*Exercise aim*. Repeat the entries shown below with every word and mark intact.
=-=-=-=-=
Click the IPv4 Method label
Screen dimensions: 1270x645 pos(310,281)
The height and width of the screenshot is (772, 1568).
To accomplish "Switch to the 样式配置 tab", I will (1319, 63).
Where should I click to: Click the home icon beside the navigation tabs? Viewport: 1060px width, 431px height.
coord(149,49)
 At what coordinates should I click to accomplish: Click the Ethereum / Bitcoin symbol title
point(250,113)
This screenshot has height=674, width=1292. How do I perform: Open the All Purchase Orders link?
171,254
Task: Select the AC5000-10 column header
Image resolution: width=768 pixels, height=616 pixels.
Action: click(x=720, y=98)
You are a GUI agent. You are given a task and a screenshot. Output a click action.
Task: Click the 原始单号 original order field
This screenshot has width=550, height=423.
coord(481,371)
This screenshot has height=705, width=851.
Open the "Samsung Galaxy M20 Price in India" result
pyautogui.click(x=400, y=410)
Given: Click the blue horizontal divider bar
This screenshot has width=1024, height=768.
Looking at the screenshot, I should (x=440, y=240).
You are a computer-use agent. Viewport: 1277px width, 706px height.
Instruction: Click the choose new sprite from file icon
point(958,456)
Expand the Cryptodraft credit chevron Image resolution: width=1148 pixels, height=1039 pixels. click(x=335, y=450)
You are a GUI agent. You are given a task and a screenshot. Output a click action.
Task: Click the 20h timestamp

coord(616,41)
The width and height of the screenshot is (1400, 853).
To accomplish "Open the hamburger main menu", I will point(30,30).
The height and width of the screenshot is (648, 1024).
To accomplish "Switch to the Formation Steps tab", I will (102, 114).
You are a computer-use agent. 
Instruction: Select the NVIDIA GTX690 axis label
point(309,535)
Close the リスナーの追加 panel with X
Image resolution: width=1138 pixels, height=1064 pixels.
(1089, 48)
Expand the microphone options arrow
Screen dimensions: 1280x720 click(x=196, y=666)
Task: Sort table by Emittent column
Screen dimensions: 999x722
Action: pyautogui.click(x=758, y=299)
=-=-=-=-=
*Task solution*.
Click the IPv4 Method label
Screen dimensions: 1270x645 pos(310,281)
The height and width of the screenshot is (772, 1568).
To accomplish "Switch to the 样式配置 tab", I will (1319, 63).
Where should I click to: Click the home icon beside the navigation tabs? Viewport: 1060px width, 431px height.
coord(149,49)
 At what coordinates should I click to accomplish: Click the Ethereum / Bitcoin symbol title
point(250,113)
This screenshot has height=674, width=1292. How do I perform: Open the All Purchase Orders link?
171,254
Task: Select the AC5000-10 column header
Image resolution: width=768 pixels, height=616 pixels.
Action: click(x=720, y=98)
You are a GUI agent. You are given a task and a screenshot. Output a click action.
Task: Click the 原始单号 original order field
This screenshot has width=550, height=423.
coord(481,371)
This screenshot has height=705, width=851.
Open the "Samsung Galaxy M20 Price in India" result
pyautogui.click(x=400, y=410)
Given: Click the blue horizontal divider bar
This screenshot has width=1024, height=768.
Looking at the screenshot, I should (x=440, y=240).
You are a computer-use agent. Viewport: 1277px width, 706px height.
Instruction: Click the choose new sprite from file icon
point(958,456)
Expand the Cryptodraft credit chevron Image resolution: width=1148 pixels, height=1039 pixels. click(x=335, y=450)
You are a GUI agent. You are given a task and a screenshot. Output a click action.
Task: Click the 20h timestamp

coord(616,41)
The width and height of the screenshot is (1400, 853).
To accomplish "Open the hamburger main menu", I will point(30,30).
The height and width of the screenshot is (648, 1024).
To accomplish "Switch to the Formation Steps tab", I will (102, 114).
You are a computer-use agent. 
Instruction: Select the NVIDIA GTX690 axis label
point(309,535)
Close the リスナーの追加 panel with X
Image resolution: width=1138 pixels, height=1064 pixels.
(1089, 48)
Expand the microphone options arrow
Screen dimensions: 1280x720 click(x=196, y=666)
Task: Sort table by Emittent column
Screen dimensions: 999x722
Action: pyautogui.click(x=758, y=299)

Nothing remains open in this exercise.